Wednesday 15 June 2011

Serialization speed

Serialization is probably the most simple way to send data to an output stream. The three most typical use cases:
  • Session replication in servlet containers
  • A simple way to save information to disk
  • RMI uses it heavily
Of course session replication is kind of important and it would be nice if it was quick. Therefore, I was very interested in the cost of serialization in general, with small data structures and bigger ones alike.

Serialization is smart, it does not serialize the same object twice, it just sends a reference to an already serialized object, this is the mechanism that allows deserialization reconstruct the same object-graph on the other side of the stream.

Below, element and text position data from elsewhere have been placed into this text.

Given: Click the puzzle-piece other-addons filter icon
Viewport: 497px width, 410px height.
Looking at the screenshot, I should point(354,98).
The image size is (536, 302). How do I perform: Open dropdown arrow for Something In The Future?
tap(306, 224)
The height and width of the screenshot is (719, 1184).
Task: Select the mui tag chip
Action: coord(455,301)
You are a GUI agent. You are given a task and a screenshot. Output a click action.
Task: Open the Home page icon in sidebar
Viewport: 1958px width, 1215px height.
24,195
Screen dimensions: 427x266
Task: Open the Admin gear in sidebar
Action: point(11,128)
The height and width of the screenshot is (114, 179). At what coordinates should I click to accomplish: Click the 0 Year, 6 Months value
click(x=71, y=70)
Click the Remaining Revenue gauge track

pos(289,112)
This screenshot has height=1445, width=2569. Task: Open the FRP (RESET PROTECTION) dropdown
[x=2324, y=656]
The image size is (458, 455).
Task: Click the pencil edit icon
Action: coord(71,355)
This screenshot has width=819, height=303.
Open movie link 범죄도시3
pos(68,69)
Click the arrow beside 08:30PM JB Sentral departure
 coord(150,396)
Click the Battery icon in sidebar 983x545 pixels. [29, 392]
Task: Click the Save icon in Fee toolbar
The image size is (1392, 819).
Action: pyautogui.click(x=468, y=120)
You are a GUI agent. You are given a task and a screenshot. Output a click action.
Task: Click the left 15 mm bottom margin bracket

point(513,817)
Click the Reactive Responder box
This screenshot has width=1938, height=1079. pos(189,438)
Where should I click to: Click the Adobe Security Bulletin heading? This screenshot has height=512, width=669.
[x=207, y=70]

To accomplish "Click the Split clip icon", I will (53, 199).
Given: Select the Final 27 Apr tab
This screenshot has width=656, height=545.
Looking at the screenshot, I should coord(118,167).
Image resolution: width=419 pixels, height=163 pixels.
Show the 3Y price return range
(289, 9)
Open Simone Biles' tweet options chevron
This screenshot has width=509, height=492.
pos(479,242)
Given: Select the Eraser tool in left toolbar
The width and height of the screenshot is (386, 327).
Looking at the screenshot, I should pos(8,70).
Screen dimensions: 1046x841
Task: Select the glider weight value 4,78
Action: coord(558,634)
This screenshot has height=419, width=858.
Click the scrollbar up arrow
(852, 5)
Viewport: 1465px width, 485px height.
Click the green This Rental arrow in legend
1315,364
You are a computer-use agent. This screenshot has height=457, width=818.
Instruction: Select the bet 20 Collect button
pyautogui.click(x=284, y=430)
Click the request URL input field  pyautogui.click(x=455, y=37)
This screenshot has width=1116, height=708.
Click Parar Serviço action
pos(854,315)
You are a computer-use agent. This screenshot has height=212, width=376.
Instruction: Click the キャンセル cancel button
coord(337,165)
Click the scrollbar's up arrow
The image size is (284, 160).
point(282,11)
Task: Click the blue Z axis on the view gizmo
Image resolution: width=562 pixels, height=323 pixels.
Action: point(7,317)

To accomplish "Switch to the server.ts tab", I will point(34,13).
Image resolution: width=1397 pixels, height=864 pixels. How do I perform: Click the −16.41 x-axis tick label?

The small drawback of this smart behavior is that if you send through lots of data on the ObjectOutputStream, you should call reset() time after time again, otherwise the ObjectOutputStream will hold a reference to all objects you have serialized and sooner or later you get an OOM. The reset method clears the ObjectOutputGraph's object/ID tracking and subsequent calls to writeObject will actually serialize the data again. So in my tests this method is called after each serialization. Well, there are a couple of ways you can shoot yourself on the leg with serialization :-)
And for IO stream, I implemented something similar to commons-io NullOutputStream, since it is the serialization speed I want to know, not the IO speed. Here comes the google eye-candy:





So... what this tells me is that when you have problems with session replication, your problem is not the serialization, it is more likely the IO speed. While serialization produced 600 MB in just 4 seconds, a gigabit network with tcp/ip connection can transport roughly 60-70 MB/sec, so it will need at least 10 secs to transport your data.
If a component is slow, use it sparingly :-)

Java version: 64 bit Sun/Oracle JDK 1.6
OS: Linux (fedora)